§ TASK
Retype the records from the first line through the line that contains "coord(297,159)", copying every character as it stands.

* Start MATERIAL PROVIDED *

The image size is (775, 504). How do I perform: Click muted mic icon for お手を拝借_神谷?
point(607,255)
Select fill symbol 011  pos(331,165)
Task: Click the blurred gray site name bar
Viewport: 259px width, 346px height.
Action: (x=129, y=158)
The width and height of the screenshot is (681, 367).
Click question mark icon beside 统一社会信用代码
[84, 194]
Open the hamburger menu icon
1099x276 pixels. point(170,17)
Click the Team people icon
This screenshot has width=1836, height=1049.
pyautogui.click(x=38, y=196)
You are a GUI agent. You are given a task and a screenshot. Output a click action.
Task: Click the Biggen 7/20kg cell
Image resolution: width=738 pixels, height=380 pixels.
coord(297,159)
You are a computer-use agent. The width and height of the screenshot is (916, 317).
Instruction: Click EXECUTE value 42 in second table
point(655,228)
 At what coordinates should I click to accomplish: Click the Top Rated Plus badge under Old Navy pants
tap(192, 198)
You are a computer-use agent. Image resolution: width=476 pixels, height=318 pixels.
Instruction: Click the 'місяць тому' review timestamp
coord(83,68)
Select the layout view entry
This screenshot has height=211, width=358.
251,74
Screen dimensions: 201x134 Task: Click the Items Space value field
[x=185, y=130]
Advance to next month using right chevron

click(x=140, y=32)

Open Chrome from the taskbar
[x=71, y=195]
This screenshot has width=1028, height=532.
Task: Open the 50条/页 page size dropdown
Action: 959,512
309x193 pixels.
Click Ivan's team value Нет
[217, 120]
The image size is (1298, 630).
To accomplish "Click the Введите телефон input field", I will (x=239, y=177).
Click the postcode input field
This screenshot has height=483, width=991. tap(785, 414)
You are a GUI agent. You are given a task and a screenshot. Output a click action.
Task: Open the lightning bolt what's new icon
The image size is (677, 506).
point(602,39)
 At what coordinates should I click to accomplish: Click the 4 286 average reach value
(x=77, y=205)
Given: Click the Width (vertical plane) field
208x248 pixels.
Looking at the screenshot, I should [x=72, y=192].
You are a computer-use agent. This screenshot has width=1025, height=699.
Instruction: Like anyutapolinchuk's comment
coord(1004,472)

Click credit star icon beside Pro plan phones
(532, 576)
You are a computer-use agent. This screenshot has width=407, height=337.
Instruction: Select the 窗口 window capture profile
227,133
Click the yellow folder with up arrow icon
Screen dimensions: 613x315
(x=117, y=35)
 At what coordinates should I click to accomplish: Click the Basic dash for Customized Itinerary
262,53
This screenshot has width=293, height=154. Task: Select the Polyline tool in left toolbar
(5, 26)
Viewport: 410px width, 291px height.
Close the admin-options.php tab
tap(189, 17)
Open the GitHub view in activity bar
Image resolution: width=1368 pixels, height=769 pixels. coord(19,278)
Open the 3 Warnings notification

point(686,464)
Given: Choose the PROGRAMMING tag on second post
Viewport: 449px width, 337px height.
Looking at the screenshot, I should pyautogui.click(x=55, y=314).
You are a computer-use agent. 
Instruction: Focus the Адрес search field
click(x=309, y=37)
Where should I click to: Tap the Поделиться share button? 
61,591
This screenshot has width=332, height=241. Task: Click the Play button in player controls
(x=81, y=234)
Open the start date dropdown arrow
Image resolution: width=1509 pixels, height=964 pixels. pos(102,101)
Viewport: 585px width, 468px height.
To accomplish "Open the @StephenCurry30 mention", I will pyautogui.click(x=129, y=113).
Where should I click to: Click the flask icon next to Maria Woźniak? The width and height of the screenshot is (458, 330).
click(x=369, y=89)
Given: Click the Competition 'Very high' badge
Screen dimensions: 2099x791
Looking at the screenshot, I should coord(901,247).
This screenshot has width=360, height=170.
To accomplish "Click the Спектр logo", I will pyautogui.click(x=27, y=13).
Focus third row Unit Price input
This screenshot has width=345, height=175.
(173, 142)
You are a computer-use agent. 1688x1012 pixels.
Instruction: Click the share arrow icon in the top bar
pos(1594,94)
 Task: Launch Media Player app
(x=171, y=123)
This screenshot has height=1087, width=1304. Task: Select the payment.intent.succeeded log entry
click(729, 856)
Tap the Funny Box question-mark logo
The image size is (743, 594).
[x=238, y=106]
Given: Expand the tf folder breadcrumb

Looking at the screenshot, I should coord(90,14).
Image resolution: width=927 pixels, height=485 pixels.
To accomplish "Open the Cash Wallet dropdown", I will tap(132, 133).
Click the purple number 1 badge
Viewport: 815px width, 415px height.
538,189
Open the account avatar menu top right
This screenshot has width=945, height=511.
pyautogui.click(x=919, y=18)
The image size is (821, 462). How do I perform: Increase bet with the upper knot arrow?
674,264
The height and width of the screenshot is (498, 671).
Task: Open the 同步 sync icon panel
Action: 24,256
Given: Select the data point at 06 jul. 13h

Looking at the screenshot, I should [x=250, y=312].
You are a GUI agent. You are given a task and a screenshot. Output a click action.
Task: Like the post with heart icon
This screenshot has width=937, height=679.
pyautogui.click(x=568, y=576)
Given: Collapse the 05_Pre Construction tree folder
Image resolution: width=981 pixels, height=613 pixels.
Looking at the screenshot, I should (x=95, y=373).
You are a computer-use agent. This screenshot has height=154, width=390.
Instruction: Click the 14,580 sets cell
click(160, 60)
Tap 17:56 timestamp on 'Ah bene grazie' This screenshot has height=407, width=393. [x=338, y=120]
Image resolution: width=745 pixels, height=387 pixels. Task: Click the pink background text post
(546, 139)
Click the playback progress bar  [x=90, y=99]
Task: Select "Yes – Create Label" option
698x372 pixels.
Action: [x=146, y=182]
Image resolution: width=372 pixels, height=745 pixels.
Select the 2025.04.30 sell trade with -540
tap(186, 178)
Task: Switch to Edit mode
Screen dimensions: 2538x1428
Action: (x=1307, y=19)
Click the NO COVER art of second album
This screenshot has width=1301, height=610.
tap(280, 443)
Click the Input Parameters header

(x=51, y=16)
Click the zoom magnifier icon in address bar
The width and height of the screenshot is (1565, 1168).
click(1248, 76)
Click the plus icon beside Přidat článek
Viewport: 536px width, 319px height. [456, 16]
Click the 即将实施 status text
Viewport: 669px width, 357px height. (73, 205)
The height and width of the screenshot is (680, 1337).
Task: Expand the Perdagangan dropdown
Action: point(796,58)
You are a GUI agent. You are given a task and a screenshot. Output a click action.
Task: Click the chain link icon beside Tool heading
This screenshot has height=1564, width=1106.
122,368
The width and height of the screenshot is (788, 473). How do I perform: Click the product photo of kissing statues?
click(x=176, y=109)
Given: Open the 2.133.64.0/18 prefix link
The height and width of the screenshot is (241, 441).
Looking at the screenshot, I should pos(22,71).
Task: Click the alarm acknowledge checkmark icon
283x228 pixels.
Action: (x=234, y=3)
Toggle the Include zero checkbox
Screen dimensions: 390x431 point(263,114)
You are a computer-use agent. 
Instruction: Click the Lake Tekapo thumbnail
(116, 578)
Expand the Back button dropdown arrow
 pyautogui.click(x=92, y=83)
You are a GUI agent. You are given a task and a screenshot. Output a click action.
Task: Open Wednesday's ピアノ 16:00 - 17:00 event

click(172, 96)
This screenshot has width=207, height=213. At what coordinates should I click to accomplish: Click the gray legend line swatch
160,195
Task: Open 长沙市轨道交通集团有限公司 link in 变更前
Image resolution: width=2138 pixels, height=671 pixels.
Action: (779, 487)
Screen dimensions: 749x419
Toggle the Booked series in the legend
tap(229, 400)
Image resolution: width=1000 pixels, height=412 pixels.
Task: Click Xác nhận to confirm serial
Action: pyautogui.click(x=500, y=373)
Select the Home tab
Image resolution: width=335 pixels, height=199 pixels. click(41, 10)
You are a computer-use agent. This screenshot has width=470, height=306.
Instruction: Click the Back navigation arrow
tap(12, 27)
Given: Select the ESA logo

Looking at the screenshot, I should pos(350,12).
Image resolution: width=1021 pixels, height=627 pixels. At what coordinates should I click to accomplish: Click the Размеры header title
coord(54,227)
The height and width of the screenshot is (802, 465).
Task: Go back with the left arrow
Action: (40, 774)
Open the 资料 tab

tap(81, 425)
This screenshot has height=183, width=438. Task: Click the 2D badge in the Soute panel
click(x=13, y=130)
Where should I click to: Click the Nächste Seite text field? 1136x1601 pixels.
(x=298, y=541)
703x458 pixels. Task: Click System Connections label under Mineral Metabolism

* End MATERIAL PROVIDED *

§ THE OUTPUT
The image size is (775, 504). How do I perform: Click muted mic icon for お手を拝借_神谷?
point(607,255)
Select fill symbol 011  pos(331,165)
Task: Click the blurred gray site name bar
Viewport: 259px width, 346px height.
Action: (x=129, y=158)
The width and height of the screenshot is (681, 367).
Click question mark icon beside 统一社会信用代码
[84, 194]
Open the hamburger menu icon
1099x276 pixels. point(170,17)
Click the Team people icon
This screenshot has width=1836, height=1049.
pyautogui.click(x=38, y=196)
You are a GUI agent. You are given a task and a screenshot. Output a click action.
Task: Click the Biggen 7/20kg cell
Image resolution: width=738 pixels, height=380 pixels.
coord(297,159)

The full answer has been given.